Stated goal —
Edit the listing below so that every "Given" reads "Instruction", leaving everything else unchanged, and omit the pictures from your answer.

Supplied entries —
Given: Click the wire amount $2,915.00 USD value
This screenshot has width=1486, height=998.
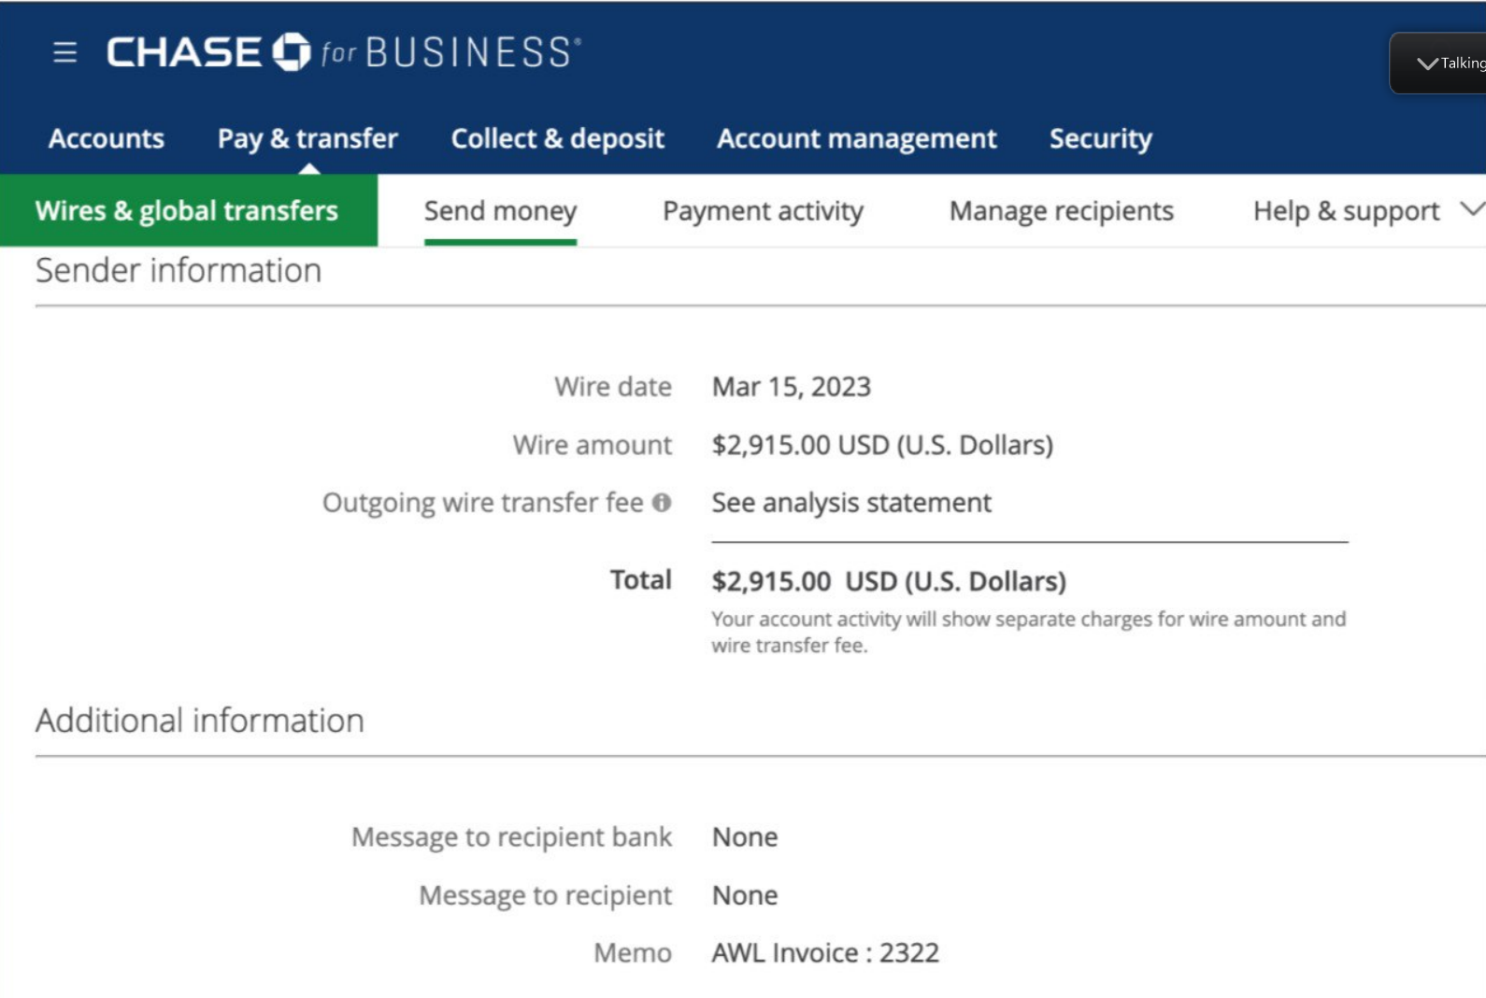Looking at the screenshot, I should click(x=882, y=445).
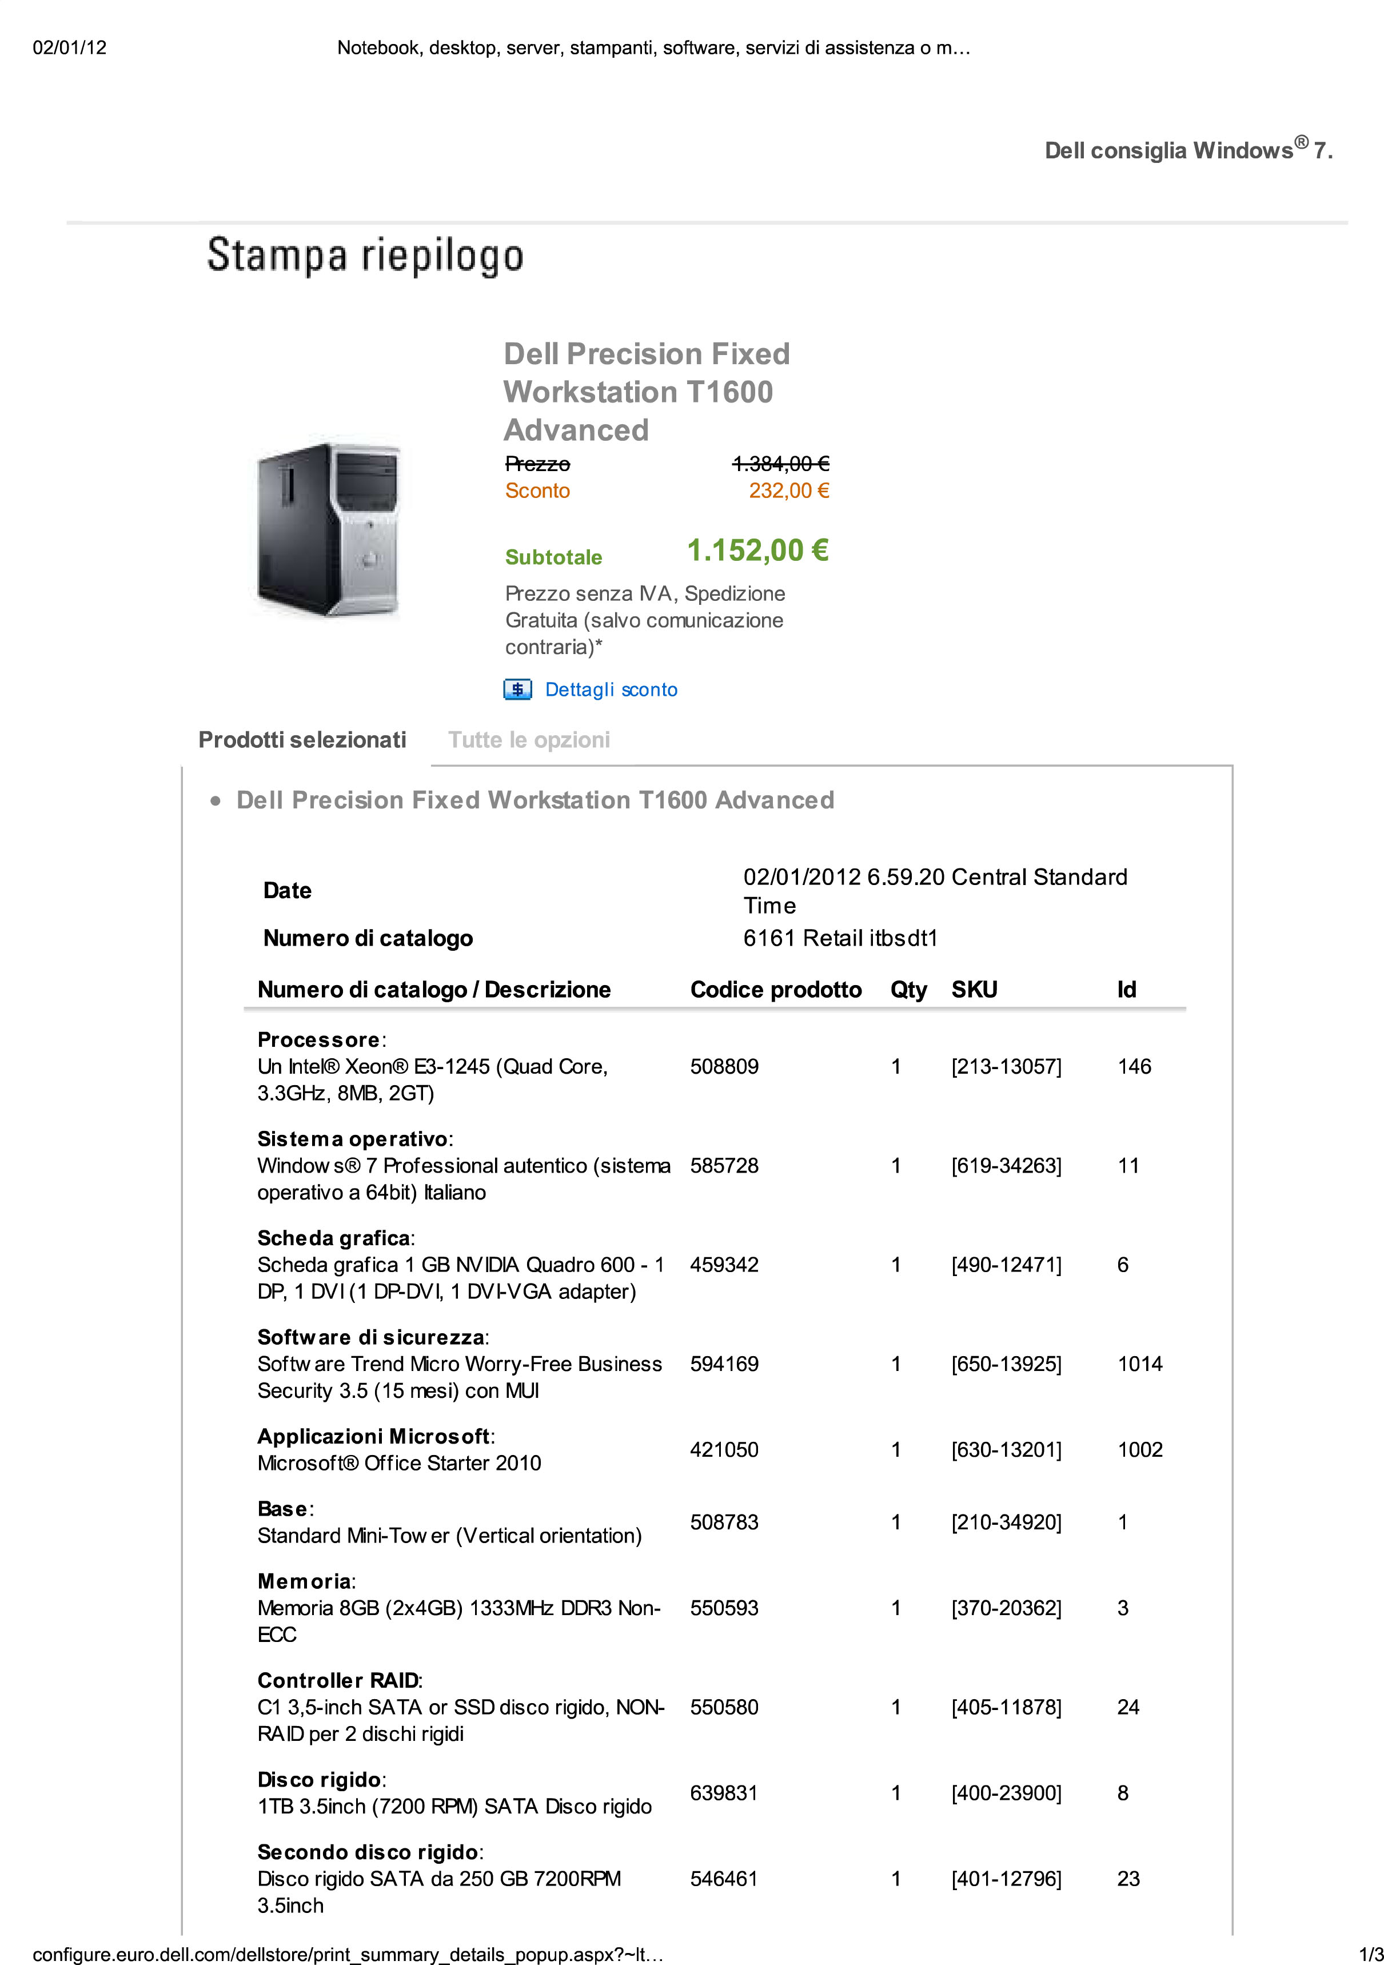Click the bulleted Dell Precision T1600 Advanced heading
The height and width of the screenshot is (1965, 1384).
point(535,800)
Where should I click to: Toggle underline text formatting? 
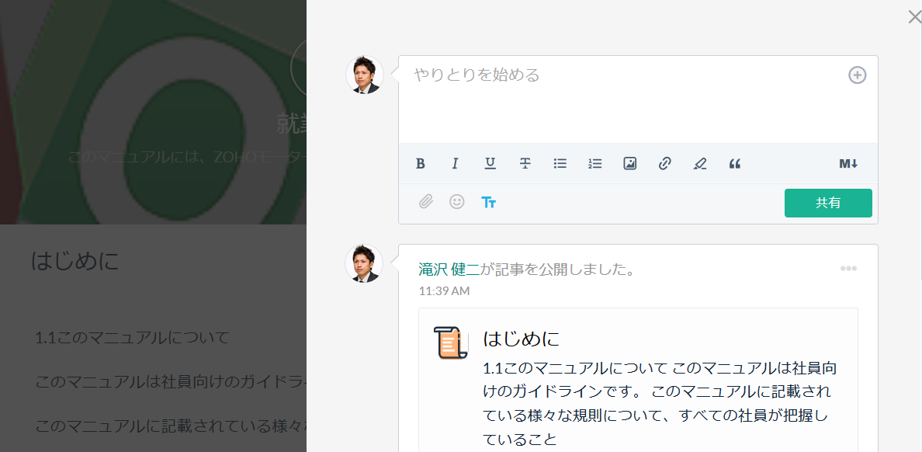click(x=490, y=164)
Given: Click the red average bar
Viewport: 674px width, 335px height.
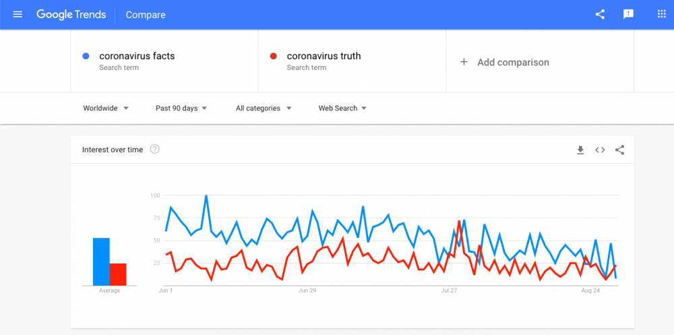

Solution to the exercise —
Instruction: Click the wire amount $2,915.00 USD value
This screenshot has width=1486, height=998.
Looking at the screenshot, I should click(x=882, y=445).
Click the bulleted Dell Precision T1600 Advanced heading
The height and width of the screenshot is (1965, 1384).
point(535,800)
Where should I click to: Toggle underline text formatting? 
click(x=490, y=164)
Instruction: Click the red average bar
Viewport: 674px width, 335px height.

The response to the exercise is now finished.